Michigan has more than 1,250 Cyclospora cases this year. Ohio has 177. Illinois has 141. Add the rest and the state tallies are pushing well past 1,600 sick people. The CDC’s national count has finally moved to 843. No food has been named. And the agency wants you to believe those numbers can’t be reconciled — that this is just how outbreaks look, murky and slow and hard to pin down.
It isn’t. It’s a choice, and they made it quietly.
As of July 1, 2025, the CDC’s Foodborne Diseases Active Surveillance Network — FoodNet, the thirty-year-old backbone of how this country measures foodborne illness — stopped requiring its ten sites to report six of the eight pathogens it was built to track. Campylobacter, Listeria, Shigella, Vibrio, Yersinia, and, yes, Cyclospora. Only Salmonella and STEC survived the cut. Pediatric hemolytic uremic syndrome reporting went optional too. The public didn’t learn any of this until NBC News reported it on August 26 — nearly two months after it took effect, and only because a reporter asked. There was no announcement. No press release. No notice to the families who would spend the next summer sick and uncounted.

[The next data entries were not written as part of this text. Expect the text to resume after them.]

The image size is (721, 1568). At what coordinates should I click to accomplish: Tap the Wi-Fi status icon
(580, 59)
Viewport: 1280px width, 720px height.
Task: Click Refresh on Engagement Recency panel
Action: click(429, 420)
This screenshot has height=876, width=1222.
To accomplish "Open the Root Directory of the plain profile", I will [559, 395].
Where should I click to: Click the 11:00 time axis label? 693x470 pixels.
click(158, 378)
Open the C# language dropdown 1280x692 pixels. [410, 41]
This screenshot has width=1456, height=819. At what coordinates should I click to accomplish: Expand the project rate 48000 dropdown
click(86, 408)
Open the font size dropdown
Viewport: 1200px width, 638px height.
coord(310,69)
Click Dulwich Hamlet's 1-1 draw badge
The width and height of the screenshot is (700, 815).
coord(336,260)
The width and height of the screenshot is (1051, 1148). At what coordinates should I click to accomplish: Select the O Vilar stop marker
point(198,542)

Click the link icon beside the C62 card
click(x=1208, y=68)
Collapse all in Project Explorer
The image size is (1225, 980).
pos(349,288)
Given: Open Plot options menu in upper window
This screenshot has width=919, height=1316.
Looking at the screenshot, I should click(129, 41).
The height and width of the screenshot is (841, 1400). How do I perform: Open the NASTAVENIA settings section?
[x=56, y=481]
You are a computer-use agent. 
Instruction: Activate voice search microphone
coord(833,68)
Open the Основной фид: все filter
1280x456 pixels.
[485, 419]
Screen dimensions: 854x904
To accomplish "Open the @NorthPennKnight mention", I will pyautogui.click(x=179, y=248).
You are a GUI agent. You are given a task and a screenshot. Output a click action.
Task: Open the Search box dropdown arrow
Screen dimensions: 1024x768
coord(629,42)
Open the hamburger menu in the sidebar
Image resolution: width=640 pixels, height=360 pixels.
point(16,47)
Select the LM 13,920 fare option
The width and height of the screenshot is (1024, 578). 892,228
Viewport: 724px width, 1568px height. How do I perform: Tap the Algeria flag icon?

FoodNet is the only federal system that goes and looks — that actively calls more than 700 clinical laboratories and asks what they’re seeing, instead of waiting for a case to be voluntarily reported up the chain. Everything the CDC is now pointing to as a replacement — NNDSS and the rest — is passive. It waits. FoodNet hunted. That distinction is the entire ballgame, and the agency knows it, because its own 2024 preliminary report already concedes that it can no longer calculate Campylobacter incidence or compare it to the baseline “because of the reporting changes.” Translation: we broke our own instrument, and now we can’t read it.
Watch what happens with Cyclospora this year, because it made the cut. Surveillance for that parasite has been optional for a full year, and the CDC has been unable — or unwilling — to name a vehicle. When the number the public sees is finally more than the 145 CDC reported for weeks and the number on the ground is 1,600-plus, that is not a data lag. That is the predictable result of telling your best-trained sites they no longer have to count.
The reason, stripped of the public-relations gloss about “prioritizing core activities,” is money. CDC’s own talking points to Connecticut put it plainly: funding “has not kept pace” with keeping all eight pathogens under surveillance. Frank Yiannas, the former FDA food safety chief, said it as clearly as anyone: without the broader data, we won’t know as accurately as possible whether we’re getting better or worse. That is exactly the point of Frank’s push for a National Foodborne Outbreak Investigation Board — an independent body that would actually chase these outbreaks to ground instead of quietly deciding not to look.
I will say what some want to obscure: when you stop counting sick people, they don’t stop getting sick. You just stop having to answer for them. A thousand uncounted cases in Michigan is not bad luck. It is a policy, and this year’s Cyclospora outbreak is what that policy looks like dressed up as bad luck.
If you want to make foodborne disease disappear, don’t investigate foodborne disease. That’s not a slippery-slope warning anymore. As of July 1, 2025, it’s the operating plan.